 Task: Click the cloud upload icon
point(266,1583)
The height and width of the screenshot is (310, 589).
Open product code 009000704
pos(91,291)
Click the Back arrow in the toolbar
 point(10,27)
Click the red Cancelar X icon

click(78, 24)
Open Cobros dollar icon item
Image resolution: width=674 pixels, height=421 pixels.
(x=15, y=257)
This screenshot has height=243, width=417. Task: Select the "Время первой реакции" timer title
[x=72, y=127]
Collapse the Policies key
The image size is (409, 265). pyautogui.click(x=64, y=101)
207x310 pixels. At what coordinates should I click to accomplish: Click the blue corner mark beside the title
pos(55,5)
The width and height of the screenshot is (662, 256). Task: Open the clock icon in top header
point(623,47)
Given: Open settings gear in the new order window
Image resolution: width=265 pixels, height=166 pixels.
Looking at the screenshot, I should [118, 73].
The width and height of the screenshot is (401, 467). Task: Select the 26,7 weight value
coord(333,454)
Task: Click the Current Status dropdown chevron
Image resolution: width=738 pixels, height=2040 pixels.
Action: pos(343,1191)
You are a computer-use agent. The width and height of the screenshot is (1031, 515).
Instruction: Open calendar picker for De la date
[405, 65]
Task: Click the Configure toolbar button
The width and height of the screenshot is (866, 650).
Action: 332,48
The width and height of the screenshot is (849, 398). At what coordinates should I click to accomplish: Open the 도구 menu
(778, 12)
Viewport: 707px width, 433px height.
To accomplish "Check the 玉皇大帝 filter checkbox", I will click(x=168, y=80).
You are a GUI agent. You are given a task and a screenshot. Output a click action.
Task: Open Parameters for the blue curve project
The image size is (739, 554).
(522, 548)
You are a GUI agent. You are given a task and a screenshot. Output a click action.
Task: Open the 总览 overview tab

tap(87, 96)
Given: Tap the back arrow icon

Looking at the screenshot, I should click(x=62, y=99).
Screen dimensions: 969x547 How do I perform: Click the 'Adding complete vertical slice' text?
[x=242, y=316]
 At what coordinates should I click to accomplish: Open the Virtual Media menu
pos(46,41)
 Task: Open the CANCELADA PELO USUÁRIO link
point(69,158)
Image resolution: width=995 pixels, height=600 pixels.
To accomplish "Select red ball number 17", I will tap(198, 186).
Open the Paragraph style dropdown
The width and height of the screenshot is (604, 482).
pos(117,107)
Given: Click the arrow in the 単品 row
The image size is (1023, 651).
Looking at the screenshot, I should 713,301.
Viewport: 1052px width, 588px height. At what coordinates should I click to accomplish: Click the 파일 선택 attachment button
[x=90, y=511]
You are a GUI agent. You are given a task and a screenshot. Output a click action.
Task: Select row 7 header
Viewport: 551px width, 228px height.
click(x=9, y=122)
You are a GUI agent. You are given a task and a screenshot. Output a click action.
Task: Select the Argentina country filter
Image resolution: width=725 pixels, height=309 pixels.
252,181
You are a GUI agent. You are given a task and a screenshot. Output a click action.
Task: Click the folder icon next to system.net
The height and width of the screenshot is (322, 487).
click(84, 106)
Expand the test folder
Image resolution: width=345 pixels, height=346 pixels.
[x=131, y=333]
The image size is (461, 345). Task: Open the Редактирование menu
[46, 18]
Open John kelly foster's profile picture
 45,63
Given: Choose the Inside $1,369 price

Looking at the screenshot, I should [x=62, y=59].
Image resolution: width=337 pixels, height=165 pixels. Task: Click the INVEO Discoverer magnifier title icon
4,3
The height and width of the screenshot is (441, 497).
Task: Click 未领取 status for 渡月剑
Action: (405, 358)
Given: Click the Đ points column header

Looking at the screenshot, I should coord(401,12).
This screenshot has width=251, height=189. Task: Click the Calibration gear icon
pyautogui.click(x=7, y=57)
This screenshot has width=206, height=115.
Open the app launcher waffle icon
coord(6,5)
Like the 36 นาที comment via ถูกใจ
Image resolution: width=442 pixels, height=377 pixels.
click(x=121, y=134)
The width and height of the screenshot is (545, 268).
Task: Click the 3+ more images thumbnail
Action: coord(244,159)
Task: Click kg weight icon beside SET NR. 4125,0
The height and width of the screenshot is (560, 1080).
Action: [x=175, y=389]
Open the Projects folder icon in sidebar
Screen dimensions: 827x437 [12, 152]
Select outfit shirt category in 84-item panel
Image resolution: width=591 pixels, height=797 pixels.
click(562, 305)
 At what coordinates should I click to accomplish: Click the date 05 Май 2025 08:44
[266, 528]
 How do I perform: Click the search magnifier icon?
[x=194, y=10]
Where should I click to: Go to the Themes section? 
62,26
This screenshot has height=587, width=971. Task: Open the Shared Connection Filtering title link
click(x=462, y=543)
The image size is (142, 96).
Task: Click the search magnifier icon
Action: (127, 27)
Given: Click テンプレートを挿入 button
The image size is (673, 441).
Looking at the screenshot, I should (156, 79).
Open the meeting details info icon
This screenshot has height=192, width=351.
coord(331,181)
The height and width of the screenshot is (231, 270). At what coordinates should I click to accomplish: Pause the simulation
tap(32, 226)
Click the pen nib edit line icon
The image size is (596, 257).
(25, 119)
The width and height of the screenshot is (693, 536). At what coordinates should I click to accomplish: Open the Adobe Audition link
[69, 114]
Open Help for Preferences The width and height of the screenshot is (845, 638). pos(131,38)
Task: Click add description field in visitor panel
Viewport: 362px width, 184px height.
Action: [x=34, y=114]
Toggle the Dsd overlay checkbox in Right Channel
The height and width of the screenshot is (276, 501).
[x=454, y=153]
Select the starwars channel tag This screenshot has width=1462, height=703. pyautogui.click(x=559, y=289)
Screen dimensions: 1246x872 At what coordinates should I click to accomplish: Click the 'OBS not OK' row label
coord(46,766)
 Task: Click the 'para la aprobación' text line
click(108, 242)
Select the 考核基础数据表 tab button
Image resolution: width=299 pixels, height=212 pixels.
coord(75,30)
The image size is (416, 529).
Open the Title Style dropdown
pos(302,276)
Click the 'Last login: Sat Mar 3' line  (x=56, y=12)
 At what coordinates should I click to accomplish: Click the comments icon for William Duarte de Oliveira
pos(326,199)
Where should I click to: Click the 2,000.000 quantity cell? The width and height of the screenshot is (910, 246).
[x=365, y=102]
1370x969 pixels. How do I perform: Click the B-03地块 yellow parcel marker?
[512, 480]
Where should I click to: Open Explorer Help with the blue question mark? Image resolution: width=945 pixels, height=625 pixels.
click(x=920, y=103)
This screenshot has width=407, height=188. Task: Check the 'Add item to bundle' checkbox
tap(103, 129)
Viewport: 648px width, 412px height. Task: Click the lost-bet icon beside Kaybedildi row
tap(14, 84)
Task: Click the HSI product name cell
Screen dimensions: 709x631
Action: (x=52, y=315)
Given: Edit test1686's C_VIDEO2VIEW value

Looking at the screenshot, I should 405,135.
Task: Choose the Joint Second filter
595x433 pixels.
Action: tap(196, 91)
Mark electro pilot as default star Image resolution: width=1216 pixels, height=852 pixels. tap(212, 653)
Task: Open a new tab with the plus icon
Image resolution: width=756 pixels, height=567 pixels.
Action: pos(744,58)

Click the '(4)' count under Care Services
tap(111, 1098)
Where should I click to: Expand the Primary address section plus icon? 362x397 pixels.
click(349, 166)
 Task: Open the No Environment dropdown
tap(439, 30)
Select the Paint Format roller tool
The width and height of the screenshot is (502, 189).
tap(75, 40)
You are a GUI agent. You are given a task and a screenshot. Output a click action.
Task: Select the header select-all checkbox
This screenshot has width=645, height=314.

- **EXERCISE DESCRIPTION**: Restate the whole set of entries exactly.

- **TASK SOLUTION**:
 Task: Click the cloud upload icon
point(266,1583)
The height and width of the screenshot is (310, 589).
Open product code 009000704
pos(91,291)
Click the Back arrow in the toolbar
 point(10,27)
Click the red Cancelar X icon

click(78, 24)
Open Cobros dollar icon item
Image resolution: width=674 pixels, height=421 pixels.
(x=15, y=257)
This screenshot has height=243, width=417. Task: Select the "Время первой реакции" timer title
[x=72, y=127]
Collapse the Policies key
The image size is (409, 265). pyautogui.click(x=64, y=101)
207x310 pixels. At what coordinates should I click to accomplish: Click the blue corner mark beside the title
pos(55,5)
The width and height of the screenshot is (662, 256). Task: Open the clock icon in top header
point(623,47)
Given: Open settings gear in the new order window
Image resolution: width=265 pixels, height=166 pixels.
Looking at the screenshot, I should [118, 73].
The width and height of the screenshot is (401, 467). Task: Select the 26,7 weight value
coord(333,454)
Task: Click the Current Status dropdown chevron
Image resolution: width=738 pixels, height=2040 pixels.
Action: pos(343,1191)
You are a computer-use agent. The width and height of the screenshot is (1031, 515).
Instruction: Open calendar picker for De la date
[405, 65]
Task: Click the Configure toolbar button
The width and height of the screenshot is (866, 650).
Action: 332,48
The width and height of the screenshot is (849, 398). At what coordinates should I click to accomplish: Open the 도구 menu
(778, 12)
Viewport: 707px width, 433px height.
To accomplish "Check the 玉皇大帝 filter checkbox", I will click(x=168, y=80).
You are a GUI agent. You are given a task and a screenshot. Output a click action.
Task: Open Parameters for the blue curve project
The image size is (739, 554).
(522, 548)
You are a GUI agent. You are given a task and a screenshot. Output a click action.
Task: Open the 总览 overview tab

tap(87, 96)
Given: Tap the back arrow icon

Looking at the screenshot, I should click(x=62, y=99).
Screen dimensions: 969x547 How do I perform: Click the 'Adding complete vertical slice' text?
[x=242, y=316]
 At what coordinates should I click to accomplish: Open the Virtual Media menu
pos(46,41)
 Task: Open the CANCELADA PELO USUÁRIO link
point(69,158)
Image resolution: width=995 pixels, height=600 pixels.
To accomplish "Select red ball number 17", I will tap(198, 186).
Open the Paragraph style dropdown
The width and height of the screenshot is (604, 482).
pos(117,107)
Given: Click the arrow in the 単品 row
The image size is (1023, 651).
Looking at the screenshot, I should 713,301.
Viewport: 1052px width, 588px height. At what coordinates should I click to accomplish: Click the 파일 선택 attachment button
[x=90, y=511]
You are a GUI agent. You are given a task and a screenshot. Output a click action.
Task: Select row 7 header
Viewport: 551px width, 228px height.
click(x=9, y=122)
You are a GUI agent. You are given a task and a screenshot. Output a click action.
Task: Select the Argentina country filter
Image resolution: width=725 pixels, height=309 pixels.
252,181
You are a GUI agent. You are given a task and a screenshot. Output a click action.
Task: Click the folder icon next to system.net
The height and width of the screenshot is (322, 487).
click(84, 106)
Expand the test folder
Image resolution: width=345 pixels, height=346 pixels.
[x=131, y=333]
The image size is (461, 345). Task: Open the Редактирование menu
[46, 18]
Open John kelly foster's profile picture
 45,63
Given: Choose the Inside $1,369 price

Looking at the screenshot, I should [x=62, y=59].
Image resolution: width=337 pixels, height=165 pixels. Task: Click the INVEO Discoverer magnifier title icon
4,3
The height and width of the screenshot is (441, 497).
Task: Click 未领取 status for 渡月剑
Action: (405, 358)
Given: Click the Đ points column header

Looking at the screenshot, I should coord(401,12).
This screenshot has width=251, height=189. Task: Click the Calibration gear icon
pyautogui.click(x=7, y=57)
This screenshot has width=206, height=115.
Open the app launcher waffle icon
coord(6,5)
Like the 36 นาที comment via ถูกใจ
Image resolution: width=442 pixels, height=377 pixels.
click(x=121, y=134)
The width and height of the screenshot is (545, 268).
Task: Click the 3+ more images thumbnail
Action: coord(244,159)
Task: Click kg weight icon beside SET NR. 4125,0
The height and width of the screenshot is (560, 1080).
Action: [x=175, y=389]
Open the Projects folder icon in sidebar
Screen dimensions: 827x437 [12, 152]
Select outfit shirt category in 84-item panel
Image resolution: width=591 pixels, height=797 pixels.
click(562, 305)
 At what coordinates should I click to accomplish: Click the date 05 Май 2025 08:44
[266, 528]
 How do I perform: Click the search magnifier icon?
[x=194, y=10]
Where should I click to: Go to the Themes section? 
62,26
This screenshot has height=587, width=971. Task: Open the Shared Connection Filtering title link
click(x=462, y=543)
The image size is (142, 96).
Task: Click the search magnifier icon
Action: (127, 27)
Given: Click テンプレートを挿入 button
The image size is (673, 441).
Looking at the screenshot, I should (156, 79).
Open the meeting details info icon
This screenshot has height=192, width=351.
coord(331,181)
The height and width of the screenshot is (231, 270). At what coordinates should I click to accomplish: Pause the simulation
tap(32, 226)
Click the pen nib edit line icon
The image size is (596, 257).
(25, 119)
The width and height of the screenshot is (693, 536). At what coordinates should I click to accomplish: Open the Adobe Audition link
[69, 114]
Open Help for Preferences The width and height of the screenshot is (845, 638). pos(131,38)
Task: Click add description field in visitor panel
Viewport: 362px width, 184px height.
Action: [x=34, y=114]
Toggle the Dsd overlay checkbox in Right Channel
The height and width of the screenshot is (276, 501).
[x=454, y=153]
Select the starwars channel tag This screenshot has width=1462, height=703. pyautogui.click(x=559, y=289)
Screen dimensions: 1246x872 At what coordinates should I click to accomplish: Click the 'OBS not OK' row label
coord(46,766)
 Task: Click the 'para la aprobación' text line
click(108, 242)
Select the 考核基础数据表 tab button
Image resolution: width=299 pixels, height=212 pixels.
coord(75,30)
The image size is (416, 529).
Open the Title Style dropdown
pos(302,276)
Click the 'Last login: Sat Mar 3' line  (x=56, y=12)
 At what coordinates should I click to accomplish: Click the comments icon for William Duarte de Oliveira
pos(326,199)
Where should I click to: Click the 2,000.000 quantity cell? The width and height of the screenshot is (910, 246).
[x=365, y=102]
1370x969 pixels. How do I perform: Click the B-03地块 yellow parcel marker?
[512, 480]
Where should I click to: Open Explorer Help with the blue question mark? Image resolution: width=945 pixels, height=625 pixels.
click(x=920, y=103)
This screenshot has width=407, height=188. Task: Check the 'Add item to bundle' checkbox
tap(103, 129)
Viewport: 648px width, 412px height. Task: Click the lost-bet icon beside Kaybedildi row
tap(14, 84)
Task: Click the HSI product name cell
Screen dimensions: 709x631
Action: (x=52, y=315)
Given: Edit test1686's C_VIDEO2VIEW value

Looking at the screenshot, I should 405,135.
Task: Choose the Joint Second filter
595x433 pixels.
Action: tap(196, 91)
Mark electro pilot as default star Image resolution: width=1216 pixels, height=852 pixels. tap(212, 653)
Task: Open a new tab with the plus icon
Image resolution: width=756 pixels, height=567 pixels.
Action: pos(744,58)

Click the '(4)' count under Care Services
tap(111, 1098)
Where should I click to: Expand the Primary address section plus icon? 362x397 pixels.
click(349, 166)
 Task: Open the No Environment dropdown
tap(439, 30)
Select the Paint Format roller tool
The width and height of the screenshot is (502, 189).
tap(75, 40)
You are a GUI agent. You are given a task and a screenshot. Output a click action.
Task: Select the header select-all checkbox
This screenshot has width=645, height=314.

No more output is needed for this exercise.